=== Stored data entries ===

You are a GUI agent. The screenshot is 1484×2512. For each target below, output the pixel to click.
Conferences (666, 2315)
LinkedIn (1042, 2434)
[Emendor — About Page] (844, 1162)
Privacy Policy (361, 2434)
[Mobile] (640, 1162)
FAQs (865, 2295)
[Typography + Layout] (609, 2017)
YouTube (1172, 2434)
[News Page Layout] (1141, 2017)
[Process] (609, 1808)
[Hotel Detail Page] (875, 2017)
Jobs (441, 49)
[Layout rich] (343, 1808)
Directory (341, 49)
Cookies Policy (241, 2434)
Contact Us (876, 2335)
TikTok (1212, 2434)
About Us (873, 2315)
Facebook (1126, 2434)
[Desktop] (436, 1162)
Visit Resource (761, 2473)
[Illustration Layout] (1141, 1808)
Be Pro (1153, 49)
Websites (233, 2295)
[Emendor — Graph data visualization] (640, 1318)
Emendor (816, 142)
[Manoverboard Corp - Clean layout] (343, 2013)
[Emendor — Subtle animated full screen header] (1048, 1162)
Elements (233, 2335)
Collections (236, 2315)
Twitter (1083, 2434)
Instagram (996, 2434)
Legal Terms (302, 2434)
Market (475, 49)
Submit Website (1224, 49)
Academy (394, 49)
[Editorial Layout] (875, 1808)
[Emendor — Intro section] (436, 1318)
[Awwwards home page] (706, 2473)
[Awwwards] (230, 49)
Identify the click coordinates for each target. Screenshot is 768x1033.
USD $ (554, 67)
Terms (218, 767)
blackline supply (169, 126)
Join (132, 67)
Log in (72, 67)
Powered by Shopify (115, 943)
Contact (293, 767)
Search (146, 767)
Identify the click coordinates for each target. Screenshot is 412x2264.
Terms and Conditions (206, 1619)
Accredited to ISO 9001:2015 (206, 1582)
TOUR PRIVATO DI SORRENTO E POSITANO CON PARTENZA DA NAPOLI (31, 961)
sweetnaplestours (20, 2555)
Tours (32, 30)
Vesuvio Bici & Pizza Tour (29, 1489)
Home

=== About this exercise ===
Transcribe all of the entries without alteration.

=== Solution below ===
You are a GUI agent. The screenshot is 1484×2512. For each target below, output the pixel to click.
Conferences (666, 2315)
LinkedIn (1042, 2434)
[Emendor — About Page] (844, 1162)
Privacy Policy (361, 2434)
[Mobile] (640, 1162)
FAQs (865, 2295)
[Typography + Layout] (609, 2017)
YouTube (1172, 2434)
[News Page Layout] (1141, 2017)
[Process] (609, 1808)
[Hotel Detail Page] (875, 2017)
Jobs (441, 49)
[Layout rich] (343, 1808)
Directory (341, 49)
Cookies Policy (241, 2434)
Contact Us (876, 2335)
TikTok (1212, 2434)
About Us (873, 2315)
Facebook (1126, 2434)
[Desktop] (436, 1162)
Visit Resource (761, 2473)
[Illustration Layout] (1141, 1808)
Be Pro (1153, 49)
Websites (233, 2295)
[Emendor — Graph data visualization] (640, 1318)
Emendor (816, 142)
[Manoverboard Corp - Clean layout] (343, 2013)
[Emendor — Subtle animated full screen header] (1048, 1162)
Elements (233, 2335)
Collections (236, 2315)
Twitter (1083, 2434)
Instagram (996, 2434)
Legal Terms (302, 2434)
Market (475, 49)
Submit Website (1224, 49)
Academy (394, 49)
[Editorial Layout] (875, 1808)
[Emendor — Intro section] (436, 1318)
[Awwwards home page] (706, 2473)
[Awwwards] (230, 49)
Identify the click coordinates for each target. Screenshot is 768x1033.
USD $ (554, 67)
Terms (218, 767)
blackline supply (169, 126)
Join (132, 67)
Log in (72, 67)
Powered by Shopify (115, 943)
Contact (293, 767)
Search (146, 767)
Identify the click coordinates for each target. Screenshot is 412x2264.
Terms and Conditions (206, 1619)
Accredited to ISO 9001:2015 (206, 1582)
TOUR PRIVATO DI SORRENTO E POSITANO CON PARTENZA DA NAPOLI (31, 961)
sweetnaplestours (20, 2555)
Tours (32, 30)
Vesuvio Bici & Pizza Tour (29, 1489)
Home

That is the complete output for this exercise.